Advice from 18 Harvard Business School Founders

Editor's note: The below is excerpted from the book SMART STARTUPS: What Every Entrepreneur Needs to Know - Advice from 18 Harvard Business School Founders by Catalina Daniels & James H Sherman. Copyright © 2023 by Catalina Daniels & James H Sherman. Reprinted by permission of Harper Business, an imprint of HarperCollins Publishers.

"I moved to the U.S. as a refugee when I was six years old. We came with absolutely nothing and started out literally getting charity and scraps. I actually, very acutely, even as a young person, felt like we had this second chance and this ability to start a new life here. So, I’ve always been passionate about creating opportunities for others. That has taken different forms over time. I started at McKinsey. Moved to nonprofit. Was in nonprofit after HBS. And later, I cofounded Werk."

Anna Auerbach, Egon Zehnder consultant

Whether born an entrepreneur or not, the first thing you need is passion to create. Being entrepreneurial will require a lot of energy and if you do not have the passion, there is a high likelihood that you will run out of fuel.

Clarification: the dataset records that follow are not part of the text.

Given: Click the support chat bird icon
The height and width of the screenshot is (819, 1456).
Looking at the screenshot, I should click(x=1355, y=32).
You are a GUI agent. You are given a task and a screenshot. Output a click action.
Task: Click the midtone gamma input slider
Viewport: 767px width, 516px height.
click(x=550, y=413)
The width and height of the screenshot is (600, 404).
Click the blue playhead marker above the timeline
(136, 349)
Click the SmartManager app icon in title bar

Anna and her cofounder, Annie Dean, founded Werk in 2016. Werk initially started as a job marketplace and later pivoted to an enterprise SaaS platform helping companies to improve their flexibility performance through data. Werk helps companies understand their flexibility baseline and gaps, the needed investments to close those gaps, and the impact of flexibility on their business metrics. Werk is headquartered in New York, raised $3.9M, and was acquired by the Mom Project in 2020.

Tips to Hire 

Anna Auerbach joined Egon Zehnder, an executive search firm, as a consultant after selling Werk. In one of our interviews, she shared insightful tips on how to hire the right people.

BE AWARE OF BIAS. You tend to like people that are like you. Within five minutes you will like or not like someone. But whether you like or don’t like someone doesn’t mean they’re the right person for the job.

FOCUS. Your mindset when you’re interviewing and hiring is very important. You cannot be looking at emails. Even if you’re on a Zoom, shut everything down. Shut it all down. Be present.

HIRE FOR CURIOSITY. Curiosity underpins everything. How much are you actively seeking different perspectives? How much are you actively asking for feedback? How much are you actively working on yourself? Those are the people that will scale with your company.

SPEND ENOUGH TIME. Spend an hour. Nobody likes hour interviews. People want to do thirty-minute interviews. There’s nothing you’re going to get done in thirty minutes. I think thirty minutes is a waste of time. Really take the time. Leave the space. And the answer kind of comes out.

LOOK FOR THE HOW, NOT THE WHAT. What people should be looking for is not what people did, but how they did it. This idea of potential is a way to sort of frame what drove them, how they accomplished the things that they did.

CHECK UNPROVIDED REFERENCES. The last bit is referencing. Try to trace an unprovided reference. That is the most important thing. So, not just references your candidate provides. Ask for the real story.